L’Aconito napello è un’erba officinale perenne delle Alpi, comune in Europa, in Asia e nell’America del Nord.
Riconoscibile per i fiori a cinque petali, dei quali il più alto sembra un elmo, l’Aconito può essere alto fino ad 1,5 metri.
I fiori, di colore viola o blu-viola, si presentano leggermente pelosi.
Abbastanza conosciuto è anche l’Aconitum lycoctonum, dal fiore bianco o giallo.
Le due specie contengono veleni diversi, per quanto simili ed entrambi letali, ma il più utilizzato rimane il napello.
Le mucche conoscono la sua tossicità e non lo mangiano, l’Aconito infatti è bello da vedere, ma contiene un alcaloide tossico: l’aconitina, molto pericolosa.
E’ consigliabile, quindi, non raccogliere o toccare nessun esemplare.
L’aconitina è uno dei veleni più potenti attualmente conosciuti, pericolosa anche per contatto (ovvero per assorbimento tramite l’epidermide); viene estratta dalla radice ma anche dalle foglie.
Si narra che l’Aconito sia stata una delle piante preferite dagli Antichi, per avvelenare le frecce o comunque per uccidere i nemici.
Plinio la cita come il veleno ad azione più rapida, ma la ritiene anche un potente antidoto per molti altri tipi di sostanze tossiche, come ad esempio il veleno degli scorpioni.
In pratica secondo Plinio, l’Aconito o uccide avvelenando, o incontra nell’organismo un altro veleno e combattendolo, annienta anche se stesso.
Gli antichi Greci cacciavano i lupi, avvelenando la loro esca con questa pianta: ecco perchè uno dei suoi tanti nomi comuni è “Wolfsbane” (Castigo del Lupo).
Questo nome venne mantenuto fino al Medioevo in quanto, in quel tempo, lupi e lupi mannari erano una vera paura in Europa.

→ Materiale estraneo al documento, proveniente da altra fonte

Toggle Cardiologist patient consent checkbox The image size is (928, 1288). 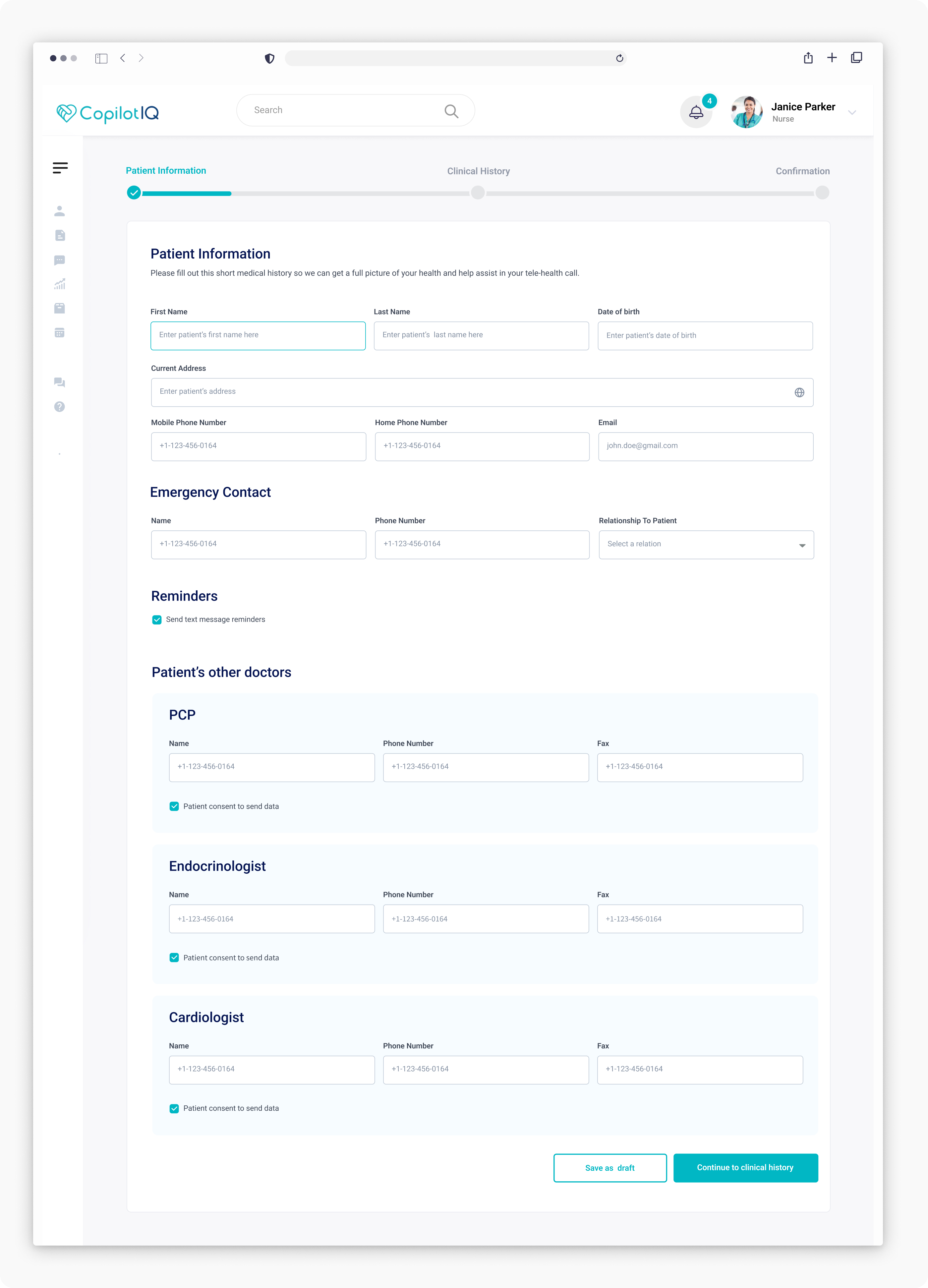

Le persone spaventate si rivolsero, così, alla coltivazione di Aconito per la loro protezione, poiché le superstizioni dicevano, che i lupi mannari potevano essere respinti dalla pianta, o addirittura domati da essa.
Altri, tuttavia, credevano che avere un contatto con l’Aconito napello, durante la luna piena, potesse effettivamente causare un cambiamento di forma e trasformarli in lupi mannari.
Ai pazienti che soffrivano di licantropia (l’illusione di essere un lupo) venivano prescritte dosi regolari, e spesso letali, di Aconito dai loro medici medievali.
Antiche leggende narrano, che i Berserker, una famigerata tribù germanica, consumarono l’Aconito volontariamente, per trasformarsi in “lupi mannari”.
Si dice che l’Aconito provochi la sensazione sulla pelle di indossare una pelliccia o piume, e possa indurre allucinazioni di trasformazione in diversi tipi di animali.
L’Aconito è da sempre considerato simbolo di malefici ed uno degli ingredienti preferiti delle pozioni di maghe e fattucchiere.
Esso, infatti, era uno dei numerosi ingredienti per un unguento che, se applicato a una scopa, poteva facilitare il volo.
Le leggende affermano anche che una maga, che portava semi di Aconito napello avvolti nella pelle di lucertola, poteva diventare invisibile, e che le streghe applicavano la linfa velenosa della pianta alle loro pietre focaie e le lanciavano contro ignari nemici.
L’Aconito è anche chiamato “hecateis”, dalla Dea greca della stregoneria Ecate, associata a sortilegi, porte d’accesso, conoscenza di erbe e piante velenose, anime dei morti / necromanzia e mutaforma.
La mitologia lo vuole nato dalla bava di Cerbero, quando questi vide la luce del sole, nella dodicesima fatica di Ercole.
La mitologia nord europea considera il fiore dell’Aconito simbolo dei cavalieri erranti, con il potere di rendere invisibili, e ciò deriva dalla particolare forma di elmo posseduta dal fiore.
Nei paesi nordici, infatti, l’Aconito napello è conosciuto anche con il nome di “Cappello di Thor” o “Elmo di Odino” o “Elmo di Troll” (in Danimarca), o ancora, nei Paesi germanici come “Elmo di ferro”.
Quando la religione cristiana prese il sopravvento su quelle pagane, il nome fu cambiato in un più tranquillo, “Cappello del monaco”.
Si narra, che chiunque riuscisse ad usare il Cappello di Thor, aveva il potere di scomparire, per ricomparire improvvisamente ed inaspettatamente tra gli uomini, cavalcando un cavallo a otto zampe, accompagnato da due lupi e due cervi.
In Francia, ha invece prevalso l’aspetto legato alla bellezza dei fiori ed il nome comune, usato Oltralpe, richiama la dea dell’amore: “Char de Venus”, ”Carro di Venere”.